- [Task to complete]:
Reproduce the material starting with the line that contains "Where should I click to: Tap the car" and continuing through the line that contains "Action: (x=335, y=30)", both included, adding 10 to every coordinate in the answers. Omit the pictures from your reply.

⟨

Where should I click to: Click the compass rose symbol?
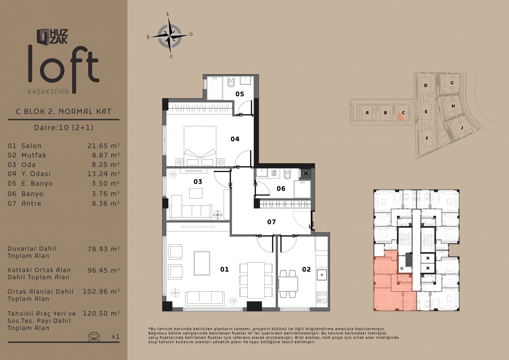[170, 35]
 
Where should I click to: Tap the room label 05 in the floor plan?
[240, 94]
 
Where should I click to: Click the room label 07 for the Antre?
[271, 222]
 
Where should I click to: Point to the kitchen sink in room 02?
[322, 275]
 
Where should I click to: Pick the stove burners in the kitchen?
[322, 297]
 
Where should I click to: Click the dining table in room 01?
[256, 280]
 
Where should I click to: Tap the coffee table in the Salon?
[202, 263]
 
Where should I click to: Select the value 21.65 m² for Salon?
[103, 145]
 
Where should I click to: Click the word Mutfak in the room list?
[34, 155]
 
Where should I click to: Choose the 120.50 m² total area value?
[101, 313]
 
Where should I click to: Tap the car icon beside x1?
[94, 336]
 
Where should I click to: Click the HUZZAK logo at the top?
[53, 36]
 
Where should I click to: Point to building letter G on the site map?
[452, 83]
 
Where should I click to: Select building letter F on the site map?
[427, 138]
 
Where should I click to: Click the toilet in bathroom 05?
[231, 82]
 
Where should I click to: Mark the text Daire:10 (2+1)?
[64, 127]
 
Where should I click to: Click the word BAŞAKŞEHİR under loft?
[48, 92]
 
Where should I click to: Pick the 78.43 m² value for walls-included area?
[103, 249]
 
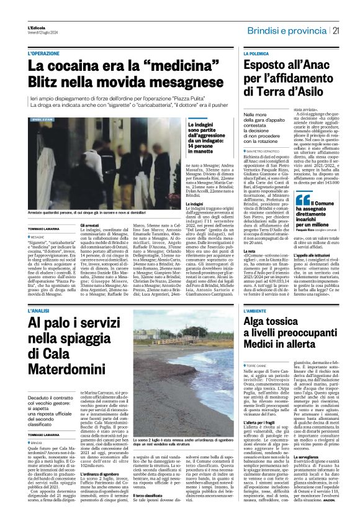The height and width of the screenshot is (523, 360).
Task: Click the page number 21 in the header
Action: (x=335, y=30)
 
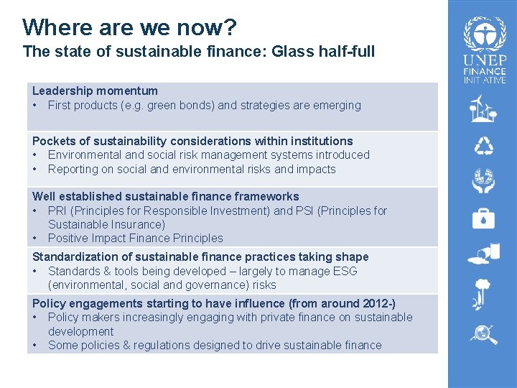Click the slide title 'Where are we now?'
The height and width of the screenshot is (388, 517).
pos(129,27)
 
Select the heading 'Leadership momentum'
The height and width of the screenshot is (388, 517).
pos(95,91)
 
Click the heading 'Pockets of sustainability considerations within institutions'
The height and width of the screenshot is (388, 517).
pos(192,141)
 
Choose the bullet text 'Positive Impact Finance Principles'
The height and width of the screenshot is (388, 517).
pos(135,239)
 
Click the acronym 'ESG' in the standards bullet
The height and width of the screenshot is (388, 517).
pos(343,272)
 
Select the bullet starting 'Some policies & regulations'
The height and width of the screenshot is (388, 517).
pos(215,346)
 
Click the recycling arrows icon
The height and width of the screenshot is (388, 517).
pos(483,147)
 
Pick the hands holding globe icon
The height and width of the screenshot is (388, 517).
pos(483,182)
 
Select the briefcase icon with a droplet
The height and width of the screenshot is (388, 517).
pos(483,218)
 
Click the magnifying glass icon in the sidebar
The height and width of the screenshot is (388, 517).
pos(483,334)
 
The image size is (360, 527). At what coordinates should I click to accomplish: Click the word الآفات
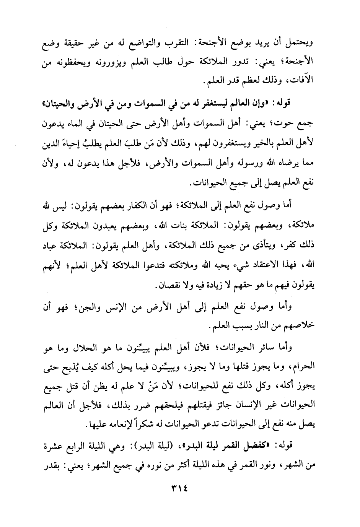point(301,81)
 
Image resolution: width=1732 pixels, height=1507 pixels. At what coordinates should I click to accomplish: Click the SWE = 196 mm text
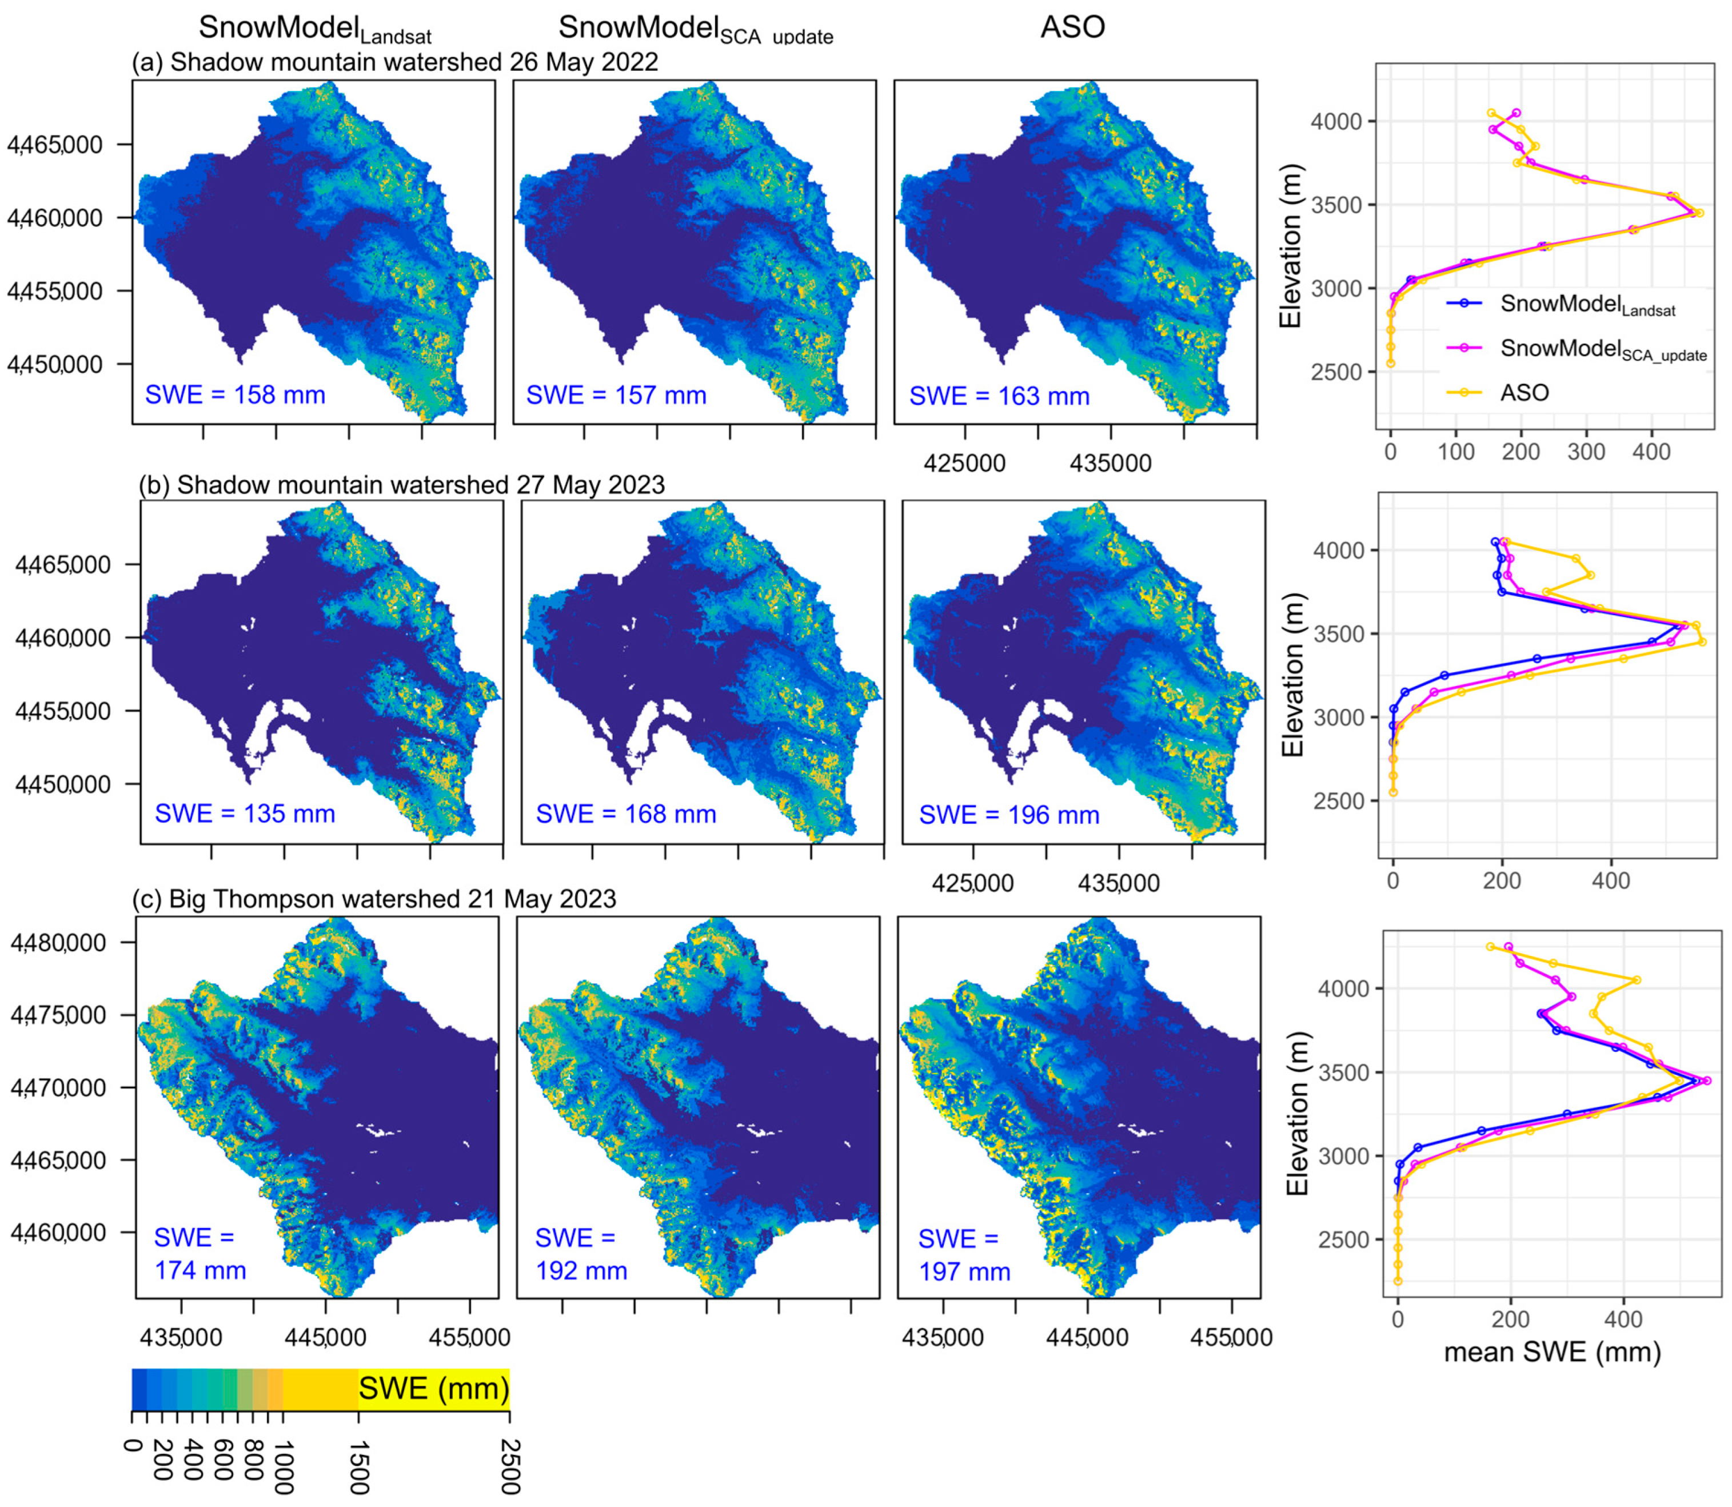[x=1009, y=814]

⟩

- [Exercise response]:
Where should I click to: Tap the car icon beside x1?
[104, 346]
 
Where should I click to: Click the HUZZAK logo at the top?
[63, 46]
 
Where should I click to: Point to building letter G on the site map?
[462, 93]
 
Where should I click to: Select building letter F on the site map?
[437, 148]
 
Where should I click to: Click the toilet in bathroom 05?
[241, 92]
 
Where should I click to: Mark the text Daire:10 (2+1)?
[74, 137]
 
Where should I click to: Click the word BAŞAKŞEHİR under loft?
[58, 102]
 
Where should I click to: Pick the 78.43 m² value for walls-included area?
[113, 259]
 
The height and width of the screenshot is (523, 360).
Task: Click the page number 21 in the header
Action: (x=345, y=40)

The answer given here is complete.